PCA is performed in the following steps (see Jaadi, 2021).
(1) Standardization of raw data: each of the t variables is standardized. This step is necessary to prevent variables that differ in variance from making unequal contributions to the final solution (alternatively, the correlation matrix can be analyzed instead of the covariance matrix);
(2) Calculation of the t × t covariance matrix, X, of the observed variables. PCA uses this matrix for further analysis.
(3) Calculation of the eigenvectors and eigenvalues of the covariance matrix with the aim of identification of components. The right eigenvector of X, R, satisfies XR = λRR, where λR is the eigenvalue of the right eigenvector. The left eigenvector of X, L, satisfies LX = λLL, where λL is the eigenvalue of the left eigenvector. Both R and L are diagonal matrices. When X is symmetrical, which is the case for a covariance or a correlation matrix, then C = LR is diagonal as well, L and R are the transpose of each other, and, for the scalars λL and λR, it holds that λL = λR ≡ λ. The λs are the eigenvalues. They indicate the amount of variance retained by the corresponding components (eigenvectors). The first eigenvector represents the largest portion of variance of the original data. The subsequent eigenvectors represent decreasingly less variance. The feature vector is a matrix that contains the d eigenvectors the researcher wishes to keep and use.
(4). Express the original data in terms of the feature vector. This can be done by multiplying the transposed original data matrix by the transposed feature vector. This operation re-expresses the original data in terms of the component space that is d-dimensional instead of t-dimensional, as is the original data set.
Alternative methods of calculating component scores exist. The selection from these methods depends, for example, on whether or not the researchers wish to rotate components, desire component scores that are as close to a normal distribution as possible, desire components that are orthogonal, or wish that variances of the scores are 1 or not. In the remainder of this article, we use the method described above. This method is known as the regression method.
In the following section, we jointly use PCA and CFA in the sense suggested by Raykov and Marcoulides (2008). Specifically, we propose, first, performing PCA, second, creating sectors of the resulting component space, and, third, performing CFA on the components of the sector space.

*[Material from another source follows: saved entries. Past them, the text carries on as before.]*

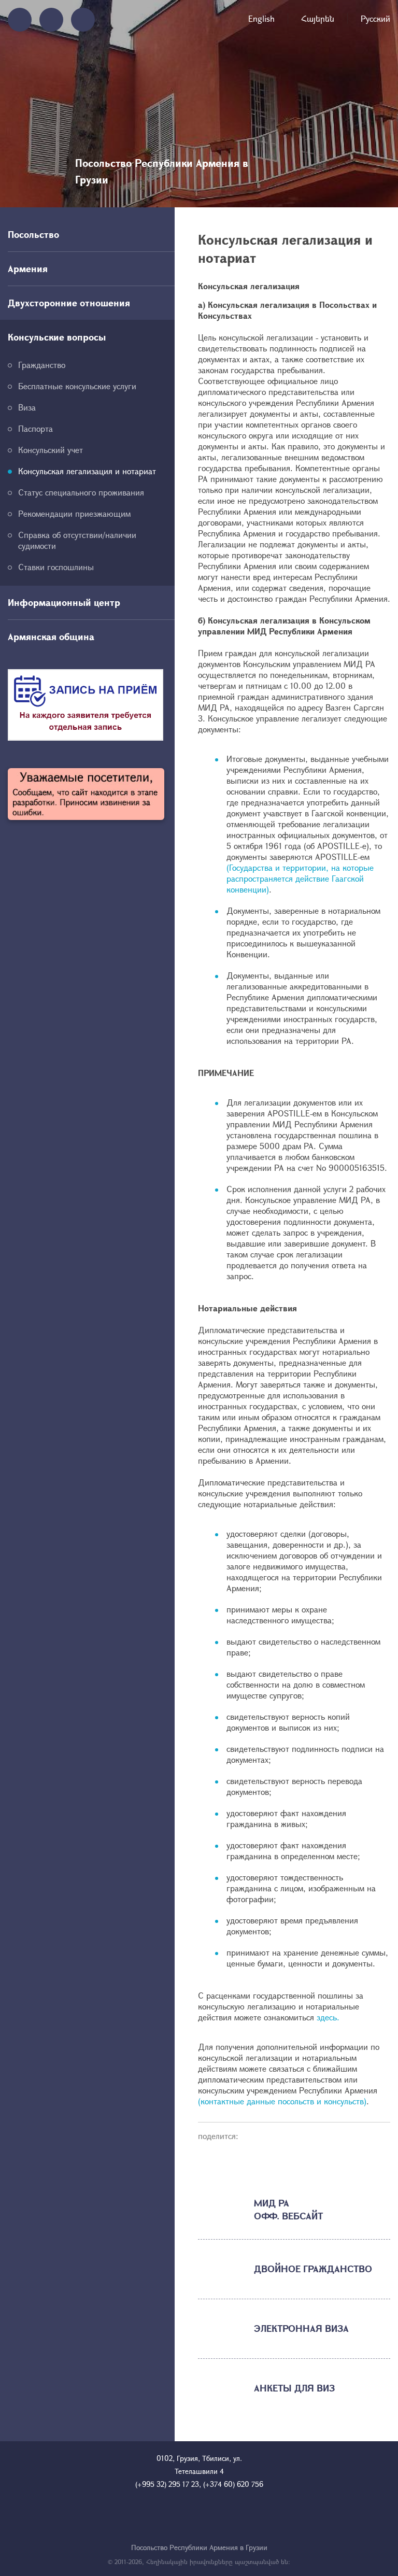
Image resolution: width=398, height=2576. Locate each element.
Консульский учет (50, 449)
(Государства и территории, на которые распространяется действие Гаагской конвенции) (300, 878)
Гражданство (41, 364)
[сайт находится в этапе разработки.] (86, 794)
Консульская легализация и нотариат (87, 470)
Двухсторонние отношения (69, 302)
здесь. (328, 2017)
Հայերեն (317, 18)
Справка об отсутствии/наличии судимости (77, 540)
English (261, 18)
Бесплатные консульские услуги (77, 385)
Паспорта (35, 428)
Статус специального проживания (81, 492)
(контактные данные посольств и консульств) (282, 2101)
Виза (27, 407)
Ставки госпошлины (56, 566)
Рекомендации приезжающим (74, 513)
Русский (375, 18)
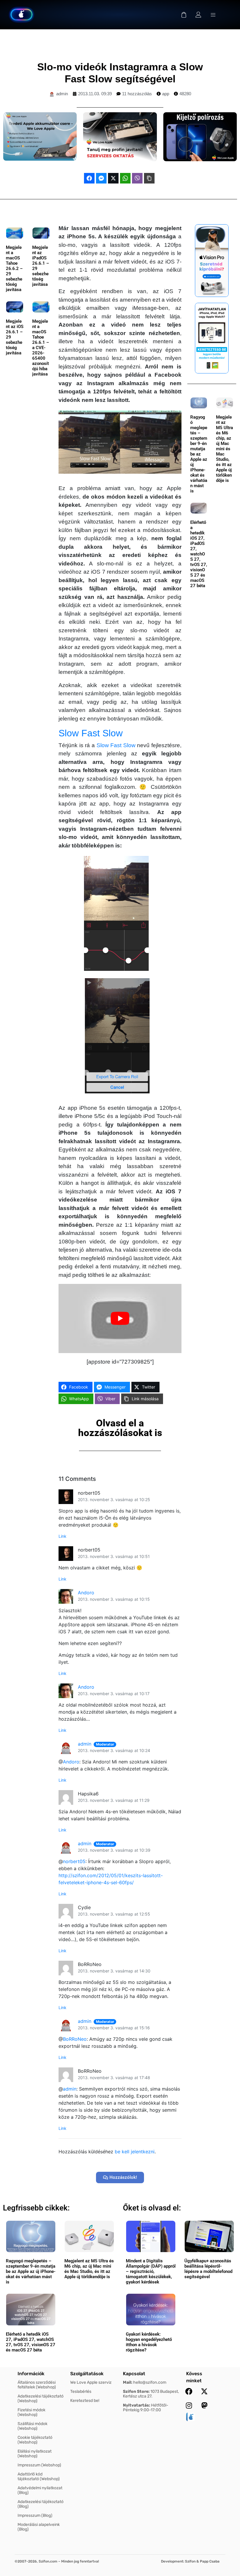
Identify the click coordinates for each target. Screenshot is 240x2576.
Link (62, 1536)
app (165, 93)
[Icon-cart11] (184, 15)
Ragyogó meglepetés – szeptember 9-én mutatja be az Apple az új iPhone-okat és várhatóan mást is (198, 454)
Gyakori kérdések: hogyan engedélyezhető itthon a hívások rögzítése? (149, 2342)
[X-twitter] (204, 2391)
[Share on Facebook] (89, 178)
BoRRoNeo (75, 2039)
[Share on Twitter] (113, 178)
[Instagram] (189, 2405)
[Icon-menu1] (213, 15)
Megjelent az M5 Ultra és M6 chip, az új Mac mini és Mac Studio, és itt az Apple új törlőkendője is (224, 448)
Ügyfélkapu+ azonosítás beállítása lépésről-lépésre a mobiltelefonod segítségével (208, 2268)
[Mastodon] (204, 2405)
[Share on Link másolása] (149, 178)
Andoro (86, 1592)
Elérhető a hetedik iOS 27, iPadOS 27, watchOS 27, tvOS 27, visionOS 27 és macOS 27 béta (198, 554)
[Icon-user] (198, 15)
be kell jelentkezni (135, 2151)
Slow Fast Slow (91, 733)
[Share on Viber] (137, 178)
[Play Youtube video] (120, 1318)
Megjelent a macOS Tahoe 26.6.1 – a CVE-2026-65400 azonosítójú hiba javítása (40, 348)
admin (84, 1744)
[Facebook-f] (189, 2391)
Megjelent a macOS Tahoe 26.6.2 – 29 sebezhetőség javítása (14, 268)
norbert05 (74, 1861)
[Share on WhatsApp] (125, 178)
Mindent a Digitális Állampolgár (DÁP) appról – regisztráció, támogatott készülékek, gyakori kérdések (151, 2271)
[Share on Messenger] (101, 178)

CFA of the sectors from a PCA
To create sectors in the component space, we adapt the method proposed by von Eye and Gardiner (2004) who discussed sectors in a normal linear factor space (Bartholomew et al., 2002). The component space can be created to have the following characteristics (for characteristics of the normal linear factor space, see Bartholomew, et al., 2002):
(1) the components are uncorrelated with each other (data analysts relax this characteristic when they perform oblique rotation of components);
(2) the components have a mean of zero and a variance of one;
(3) the residuals are uncorrelated with each other and with the components;
(4) the residuals have a mean of zero but can have different variances (when X is not standardized);
(5) the component scores follow a multivariate normal distribution (depending on how they are calculated and on how well the components represent X).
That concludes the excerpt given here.